Integration and Evaluation of Cache Coherence Protocols for Multiprocessor SoCs
MetadataShow full item record
System-on-a-chip (SoC) designs is characterized by heavy reuse of IP blocks to satisfy specific computing needs for target applications, reduce overall design cost, and expedite time-to-market. To meet their performance goal and cost constraint, SoC designers integrate multiple, sometimes heterogeneous, processor IPs to perform particular functions. This design approach is called Multiprocessor SoC (MPSoC). In this thesis, I investigated generic methodologies for enabling efficient communication among heterogeneous processors and quantified the efficiency of coherence traffic. Hardware techniques for two main MPSoC architectures were studied: Integration of cache coherence protocols for shared-bus-based MPSoCs and Cache coherence support for non-shared-bus-based MPSoCs. In the shared-bus-based MPSoCs, the integration techniques guarantee data consistency among incompatible coherence protocols. An integrated protocol will contain common states from these coherence protocols. A snoop-hit buffer and region-based cache coherence were also proposed to further enhance the coherence performance. For the non-shared-bus-based MPSoCs, bypass and bookkeeping approaches were proposed to maintain coherence in a new cache coherence-enforced memory controller. The simulations based on micro-benchmark and RTOS kernel showed the benefits of my methodologies over a generic software solution.
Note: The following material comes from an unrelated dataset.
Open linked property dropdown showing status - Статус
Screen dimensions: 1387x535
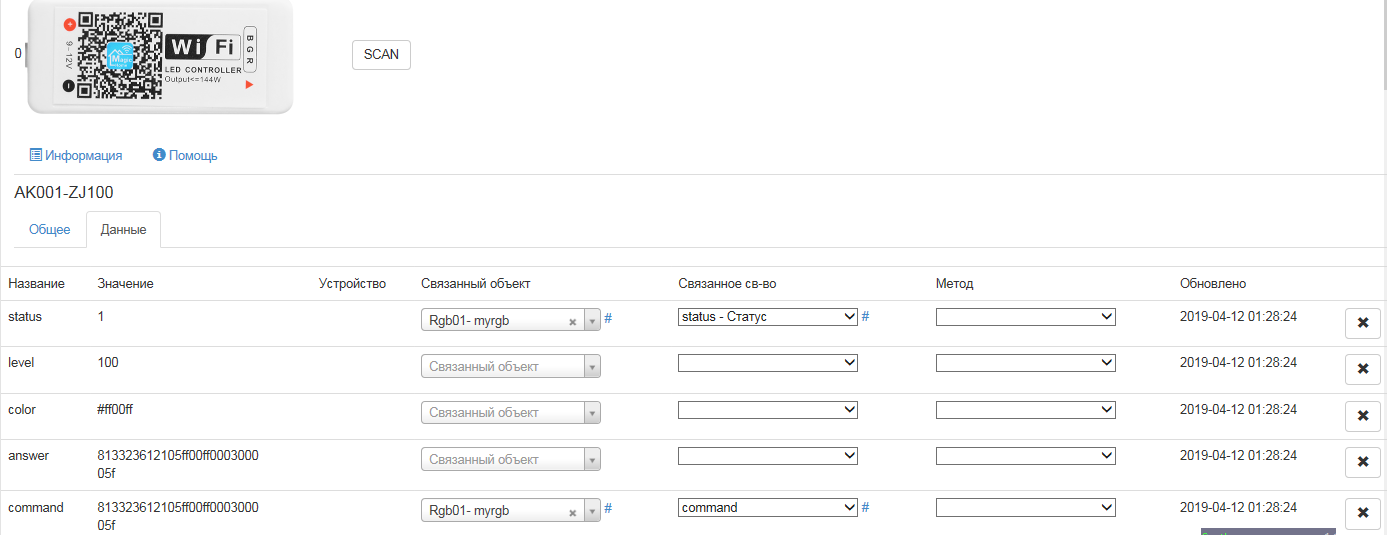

This thesis also evaluated and quantified the efficiency of coherence traffic based on a novel emulation platform using FPGA. The proposed technique can completely isolate the intrinsic delay of the coherence traffic to demonstrate the impact of coherence traffic on system performance. Unlike previous evaluation methods, this technique eliminated non-deterministic factors in measurements such as bus arbitration delay and stall in the pipelined bus. The experimental results showed that the cache-to-cache transfer in the Intel server system is less efficient than the main memory access.